Декабристка
Они бы забили тревогу, вызвали родителей, объявили пионерское собрание. Заклеймили бы меня: «Какое упадничество, какой чуждый дух! Где в стихах советская Родина, берёзки и трактора, где передовики производства и пионерская дружба? Где счастливое детство и товарищ Сталин, наконец?!»
Да меня бы распяли в актовом зале под портретами русских классиков – хотя нет, нельзя поганить актовый зал. В туалете над унитазами мне, прокажённой, было место.
Маргарита села со мной рядом за парту, введя в полуобморочное состояние своими духами. И, водя чистым розовым пальчиком по страницам, разобрала стихотворение и его недостатки. И сказала, чтобы я не бросала стихотворчества.
А на осеннем балу мне дали собственный номер, и я читала задыхаясь от волнения, перед старшеклассниками:
Нежные белые руки
Треплют за холку коня.
«Эй вы, ленивые слуги,
В путь проводите меня!
Туже стяните подпруги.
Женское платье – сжечь!»
Тонкие нежные руки
В ножны задвинули меч.
Шлем на кудрях золотистых,
Плечи закованы в бронь.
Глазом косит кровянистым,
Топчется взмыленный конь.
Маленький доблестный рыцарь
С ясной лазурью в глазах
Годы и месяцы мчится.
Конь уж едва на ногах
Держится в бешеной скачке.
Но, словно дал он зарок,
Крепче сжимает уздечку
Маленький храбрый седок…
И директор, сощурив слепые за толстыми стёклами глаза, не спросила: «Куда это, интересно, мчится всадник у Крошевой (моя тогдашняя фамилия)? Уж явно не в сторону светлого будущего и коммунизма на всей планете».
Не знаю, как Маргарите сошло с рук это самоуправство. Может, осенний бал – не такое уж официальное, патриотическое мероприятие. А может, потому, что Сталин умер уже как полгода.
Не слушайте, кто сейчас про него говорит. Это очень неоднозначная личность. Тогда плакал весь город. Полдня волчьи ревел заводской гудок.
В школе собрали линейку. Не стесняясь, утирали слёзы мужскими клетчатыми носовыми платками директор, завучи и учителя. Хлюпали носами девочки из класса. Дома плакали мои мама и папа, рыдали калеки у пивнушки.
***
Но дальше про Маргариту. О, с каким восторгом я вприпрыжку неслась в школу! Каждый день для меня был Счастье. Счастье видеть Её.

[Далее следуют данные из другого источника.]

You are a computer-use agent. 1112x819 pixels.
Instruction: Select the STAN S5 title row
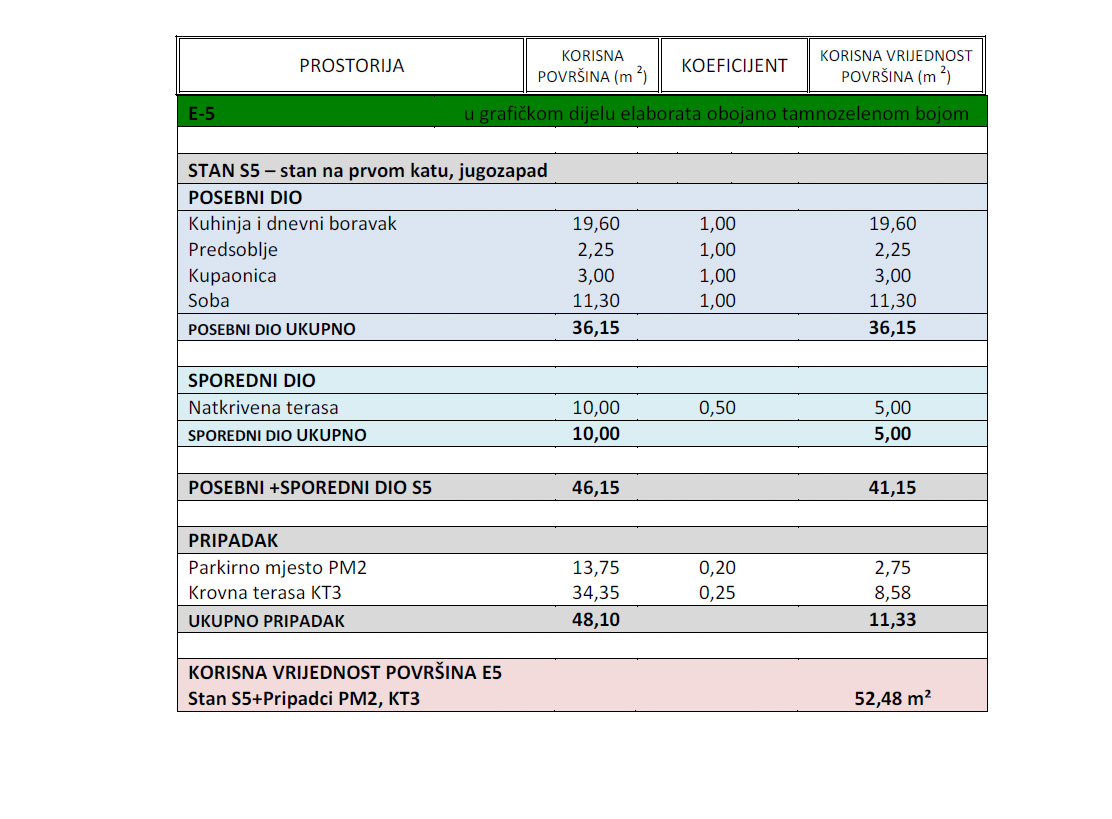[x=582, y=170]
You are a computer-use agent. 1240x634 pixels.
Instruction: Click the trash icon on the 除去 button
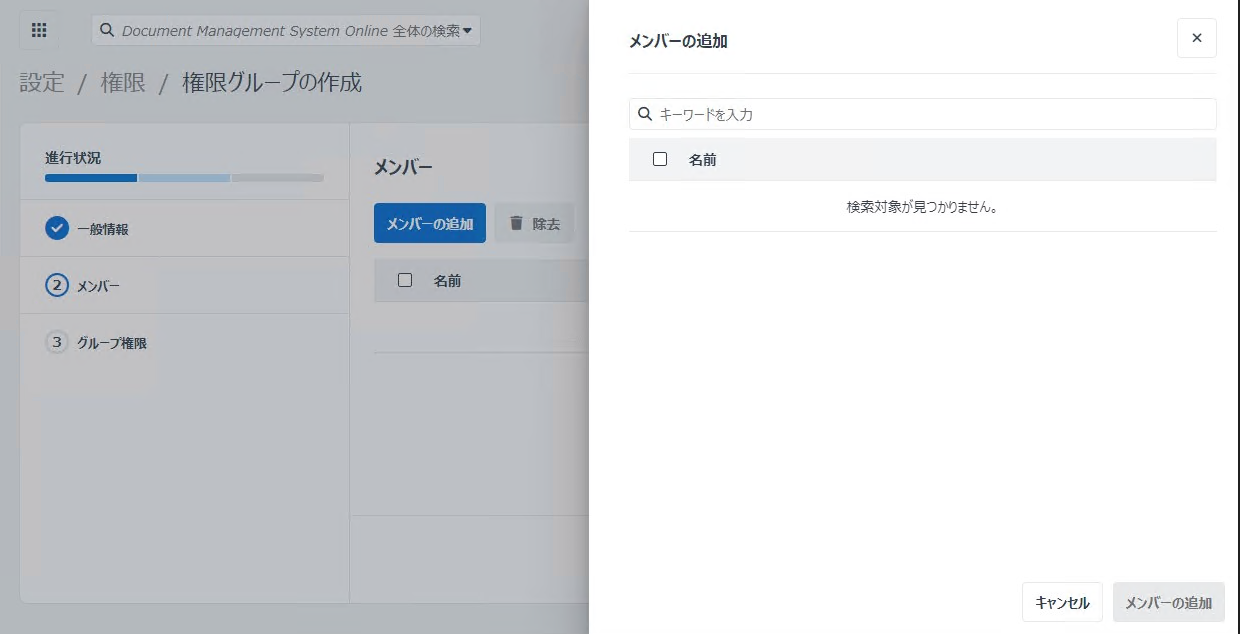coord(517,223)
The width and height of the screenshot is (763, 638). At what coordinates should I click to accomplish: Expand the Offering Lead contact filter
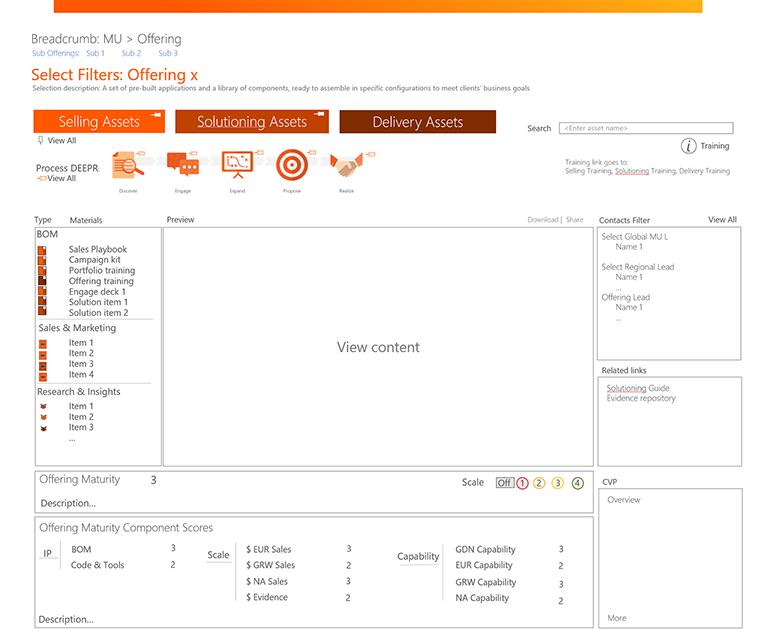tap(625, 297)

Заглядывала в учительскую раздевалку и ликовала, видя милое, милое персиковое расклешенное пальто. Но не было меня несчастней и безутешней, если то пальто отсутствовало. В душе тотчас образовывалась тоска и вселенская пустота. Это была идеальная, чистая любовь – обожание ученицей Учительницы, девчонкой – Прекрасной Дамы.
У нас тогда уже ввели совместное обучение. В классе среди года появился мальчик из бедной семьи. Одет во всё старенькое, грубо штопанное, мятое.
Почти все семьи были бедные, но его бедность была вопиющей. И она плохо пахла. А вы не знали, что бедность имеет запах? Печного дыма, плохо постиранных детских пелёнок, чего‑то спёртого, нечистого. Его мама мыла полы в конторе, а папа кричал песни у пивнушки.
Но Малинин – такая фамилия была у новенького – был принят в наш кружок, играл с нами на равных и мы как‑то не замечали ни протёртых локтей, ни запаха.
Пока Маргарита однажды не присела рядом с ним, объясняя что‑то из учебника. Вдруг она замолчала и насторожилась, и стала как бы в растерянности оглядываться вокруг себя.
– Чем это так пахнет? – подозрительно сказала она, раздувая ноздри и шевеля своим хорошеньким носиком. – Ребята, вы чувствуете?
Встала и отошла подальше, и даже демонстративно, брезгливо принялась выворачивать локти и нюхать обшлага жакета.
Если бы Малинин имел возможность скукожиться, съёжиться в комочек, в точечку, стать невидимкой, исчезнуть – он бы немедля это сделал. От прилившей крови он не просто покраснел – он почернел. И незаметно утёр кулаком глаза.
На следующем уроке Маргарита сказала девочке, сидящей с Малининым:
– У нас есть свободное место у окна. Пересядь, пожалуйста. – И пожала красивыми, модными высокими буфами жакета: – Не понимаю, как ты так долго терпела этот хлев. Ну, а вам, товарищи, – звонко обратилась она к ребятам, сидящим за соседними партами, – ничем помочь не могу, извините! – и грациозно развела руками. Она была артистка.